• _REQUIRED ACTION_
Give the entries again exactly. Skip the pictures.
+-------+
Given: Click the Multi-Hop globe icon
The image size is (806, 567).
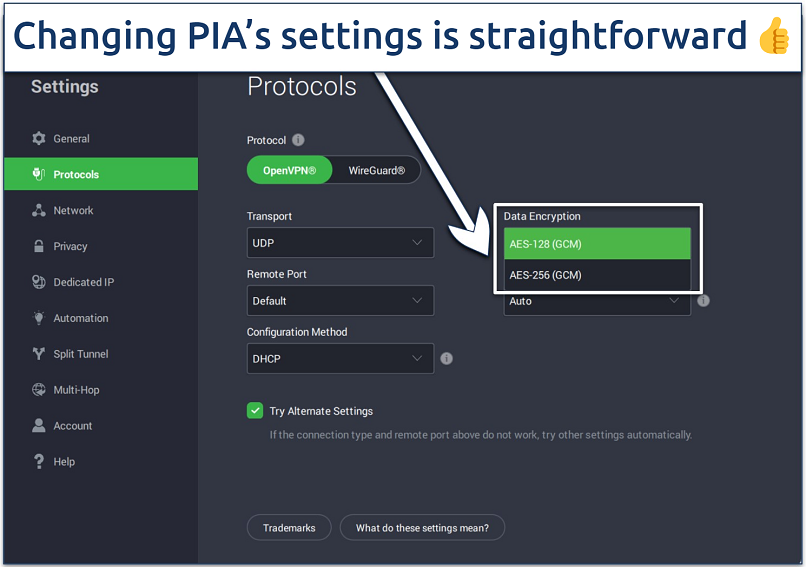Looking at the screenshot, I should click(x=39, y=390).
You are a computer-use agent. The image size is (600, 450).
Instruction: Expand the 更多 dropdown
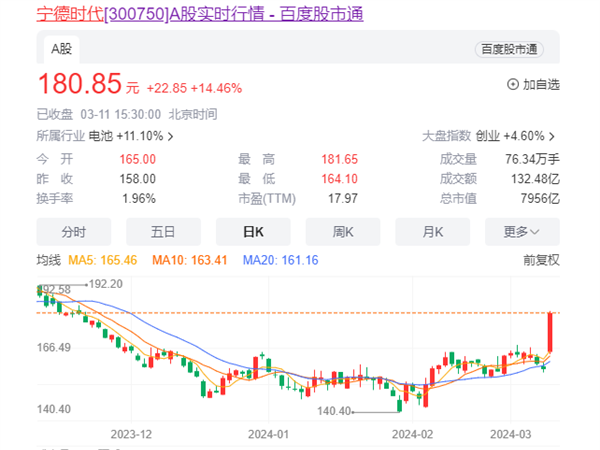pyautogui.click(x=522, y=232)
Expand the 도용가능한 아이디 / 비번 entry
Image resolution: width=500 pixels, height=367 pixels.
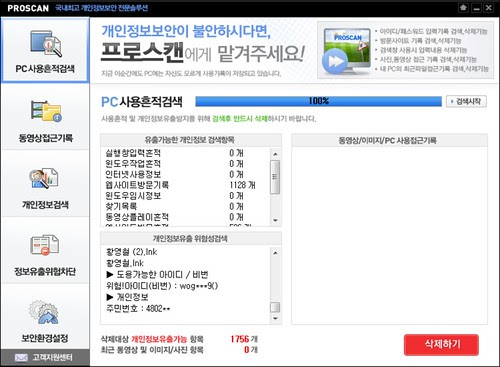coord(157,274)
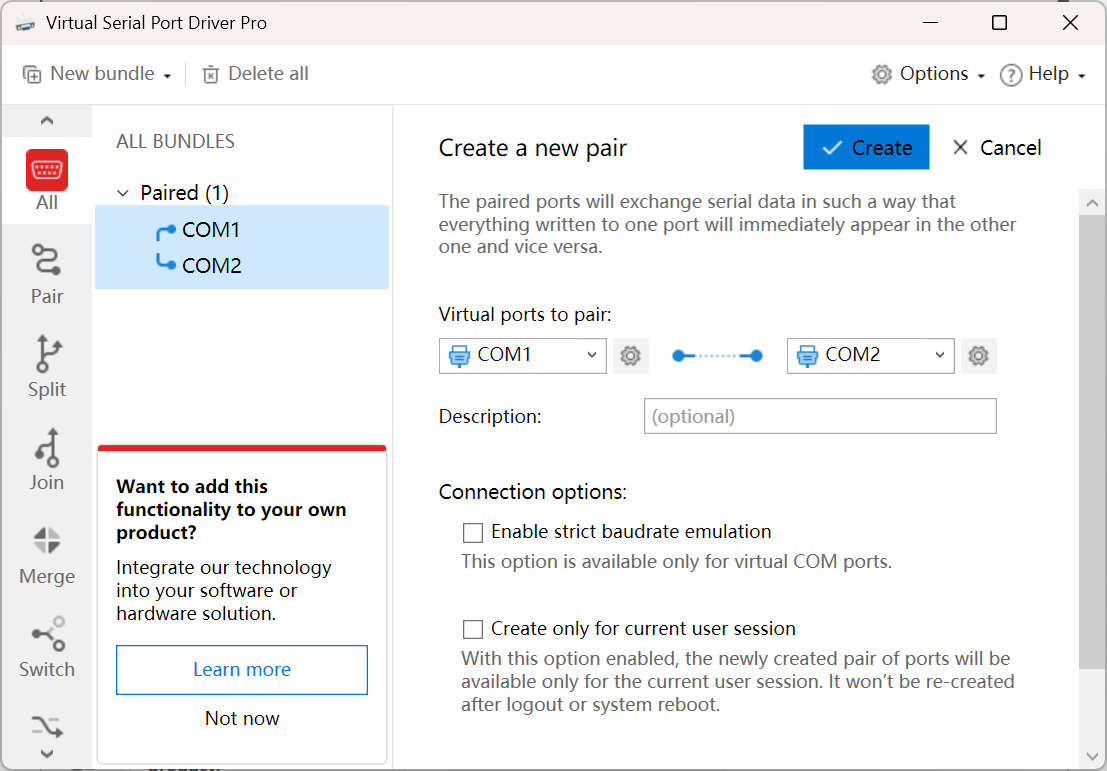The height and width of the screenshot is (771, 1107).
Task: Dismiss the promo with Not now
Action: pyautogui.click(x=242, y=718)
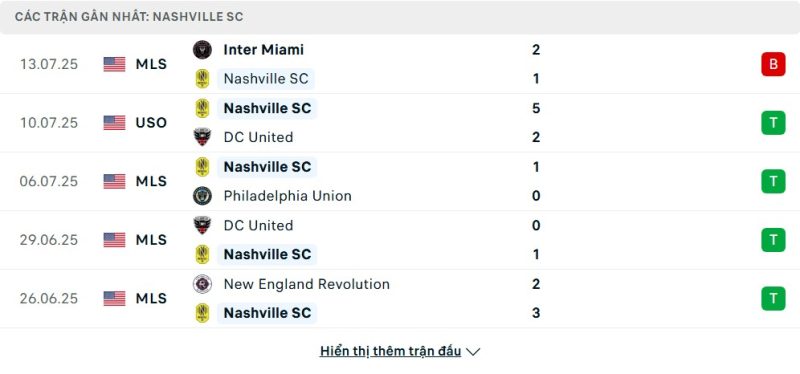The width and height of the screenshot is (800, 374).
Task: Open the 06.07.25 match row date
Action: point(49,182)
+-------+
• _ANSWER TO THE EXERCISE_
Given: Click the Multi-Hop globe icon
The image size is (806, 567).
Looking at the screenshot, I should click(x=39, y=390).
You are a computer-use agent. The image size is (600, 450).
Instruction: Expand the 更多 dropdown
pyautogui.click(x=522, y=232)
Expand the 도용가능한 아이디 / 비번 entry
Image resolution: width=500 pixels, height=367 pixels.
coord(157,274)
The height and width of the screenshot is (771, 1107).
Task: Dismiss the promo with Not now
Action: pyautogui.click(x=242, y=718)
The width and height of the screenshot is (800, 374).
Task: Open the 06.07.25 match row date
Action: point(49,182)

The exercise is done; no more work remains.